There should be no pictures in your answer, only an exact copy of the lines from the one with "Given: Select the Santanyí town label" through the end of the material.
◇ ◇ ◇ ◇
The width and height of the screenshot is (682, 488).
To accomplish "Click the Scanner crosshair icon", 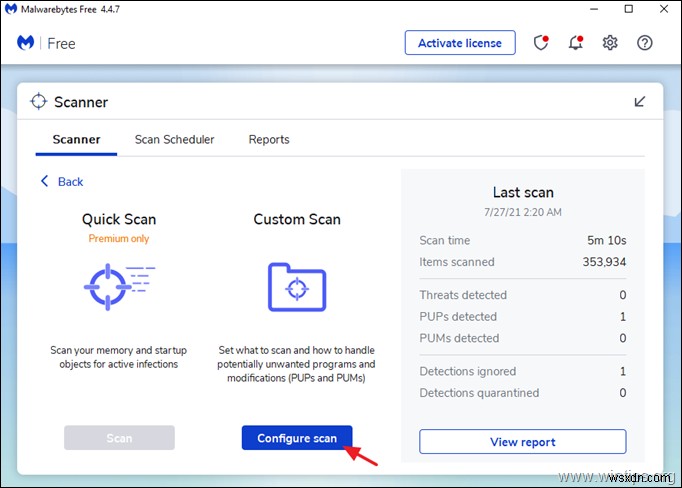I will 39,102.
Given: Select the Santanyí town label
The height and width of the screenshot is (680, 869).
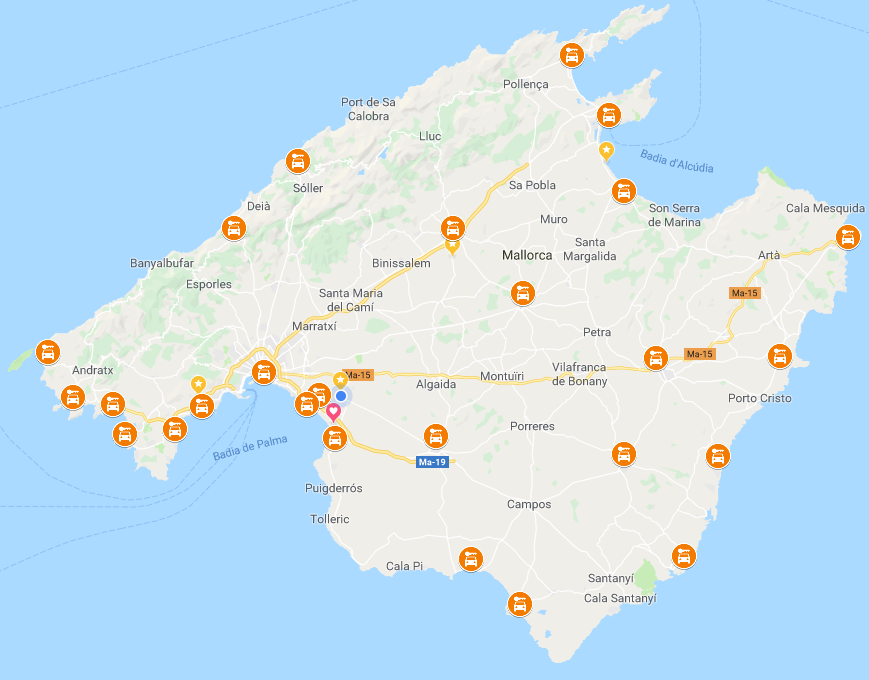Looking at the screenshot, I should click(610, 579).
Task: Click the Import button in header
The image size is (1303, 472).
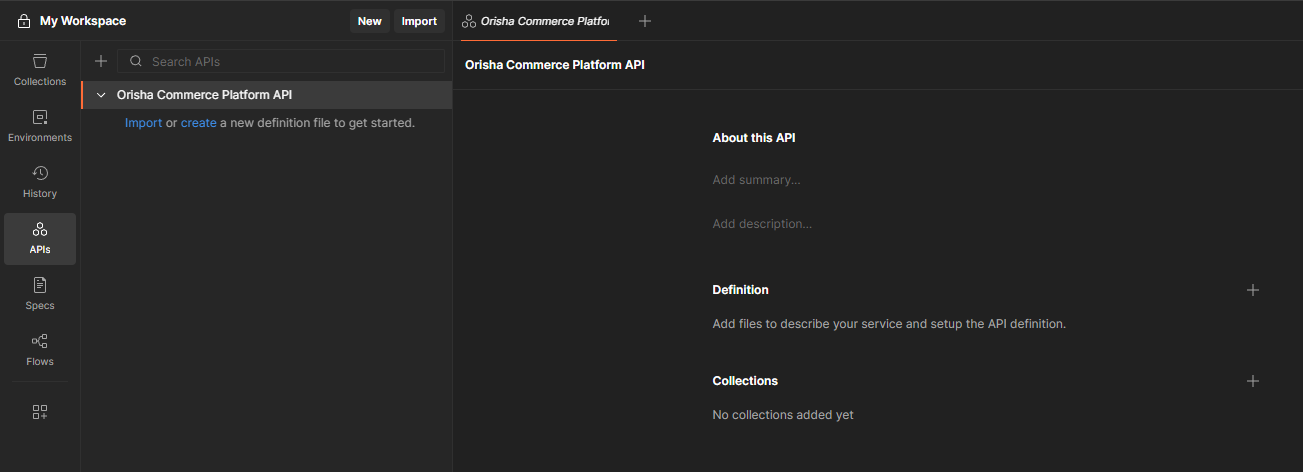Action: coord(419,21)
◇ ◇ ◇ ◇
* _Solution for this exercise_
Given: Select the Santanyí town label
The height and width of the screenshot is (680, 869).
Looking at the screenshot, I should click(610, 579).
Task: Click the Import button in header
The image size is (1303, 472).
Action: coord(419,21)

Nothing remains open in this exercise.